## [Task to carry out]
Among the lines below, keep only those from the one containing "How do I perform: Click" through the one containing "Click CD/DVD drive status icon", and reproduce them exactly.

[[ Source material, beginning ]]

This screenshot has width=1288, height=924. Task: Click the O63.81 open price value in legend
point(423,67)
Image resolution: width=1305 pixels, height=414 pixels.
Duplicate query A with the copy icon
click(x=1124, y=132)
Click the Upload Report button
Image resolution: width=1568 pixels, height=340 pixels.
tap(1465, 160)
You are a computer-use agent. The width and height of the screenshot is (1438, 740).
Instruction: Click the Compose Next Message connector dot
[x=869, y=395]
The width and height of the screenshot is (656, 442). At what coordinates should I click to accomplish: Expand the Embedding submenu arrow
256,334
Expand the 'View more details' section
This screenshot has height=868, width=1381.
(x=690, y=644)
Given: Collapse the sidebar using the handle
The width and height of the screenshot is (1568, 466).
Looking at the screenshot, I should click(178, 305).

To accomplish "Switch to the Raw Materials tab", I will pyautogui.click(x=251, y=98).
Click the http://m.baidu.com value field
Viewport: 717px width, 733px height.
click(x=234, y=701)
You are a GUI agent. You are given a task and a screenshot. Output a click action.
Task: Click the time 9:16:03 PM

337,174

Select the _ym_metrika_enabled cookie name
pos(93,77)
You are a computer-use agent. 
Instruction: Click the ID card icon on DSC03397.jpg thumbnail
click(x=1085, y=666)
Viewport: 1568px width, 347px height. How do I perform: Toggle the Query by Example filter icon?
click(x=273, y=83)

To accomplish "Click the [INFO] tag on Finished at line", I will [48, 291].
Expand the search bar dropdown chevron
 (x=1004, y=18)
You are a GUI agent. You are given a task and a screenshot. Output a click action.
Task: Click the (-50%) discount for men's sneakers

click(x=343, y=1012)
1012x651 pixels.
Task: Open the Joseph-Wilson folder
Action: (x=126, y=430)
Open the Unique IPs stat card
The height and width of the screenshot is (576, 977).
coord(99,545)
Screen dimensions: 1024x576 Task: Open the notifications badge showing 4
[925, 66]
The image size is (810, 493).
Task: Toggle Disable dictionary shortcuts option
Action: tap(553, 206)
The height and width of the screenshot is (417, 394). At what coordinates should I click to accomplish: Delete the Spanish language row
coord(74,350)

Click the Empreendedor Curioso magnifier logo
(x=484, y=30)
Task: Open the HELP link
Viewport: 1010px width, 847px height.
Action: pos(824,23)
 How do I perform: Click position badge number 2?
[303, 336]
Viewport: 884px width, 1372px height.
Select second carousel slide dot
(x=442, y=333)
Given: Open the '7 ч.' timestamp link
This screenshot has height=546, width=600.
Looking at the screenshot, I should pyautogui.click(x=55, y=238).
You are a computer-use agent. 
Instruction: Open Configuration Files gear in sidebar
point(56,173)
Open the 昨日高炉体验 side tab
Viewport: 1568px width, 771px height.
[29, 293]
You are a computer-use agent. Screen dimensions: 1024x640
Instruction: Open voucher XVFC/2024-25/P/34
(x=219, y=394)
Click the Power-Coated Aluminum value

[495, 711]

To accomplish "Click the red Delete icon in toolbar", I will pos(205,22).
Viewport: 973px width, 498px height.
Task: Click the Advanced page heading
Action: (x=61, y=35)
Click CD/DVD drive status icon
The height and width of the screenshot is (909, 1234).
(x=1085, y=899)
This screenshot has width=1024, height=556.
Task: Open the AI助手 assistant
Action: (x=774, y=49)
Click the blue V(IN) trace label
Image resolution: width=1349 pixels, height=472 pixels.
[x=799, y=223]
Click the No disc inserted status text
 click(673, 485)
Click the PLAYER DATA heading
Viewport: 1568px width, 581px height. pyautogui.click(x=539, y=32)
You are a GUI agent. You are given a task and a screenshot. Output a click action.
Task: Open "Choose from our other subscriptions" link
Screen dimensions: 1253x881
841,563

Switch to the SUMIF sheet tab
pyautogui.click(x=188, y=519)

[[ Source material, end ]]

## [Your response]
 How do I perform: Click position badge number 2?
[303, 336]
Viewport: 884px width, 1372px height.
Select second carousel slide dot
(x=442, y=333)
Given: Open the '7 ч.' timestamp link
This screenshot has height=546, width=600.
Looking at the screenshot, I should pyautogui.click(x=55, y=238).
You are a computer-use agent. 
Instruction: Open Configuration Files gear in sidebar
point(56,173)
Open the 昨日高炉体验 side tab
Viewport: 1568px width, 771px height.
[29, 293]
You are a computer-use agent. Screen dimensions: 1024x640
Instruction: Open voucher XVFC/2024-25/P/34
(x=219, y=394)
Click the Power-Coated Aluminum value

[495, 711]

To accomplish "Click the red Delete icon in toolbar", I will pos(205,22).
Viewport: 973px width, 498px height.
Task: Click the Advanced page heading
Action: (x=61, y=35)
Click CD/DVD drive status icon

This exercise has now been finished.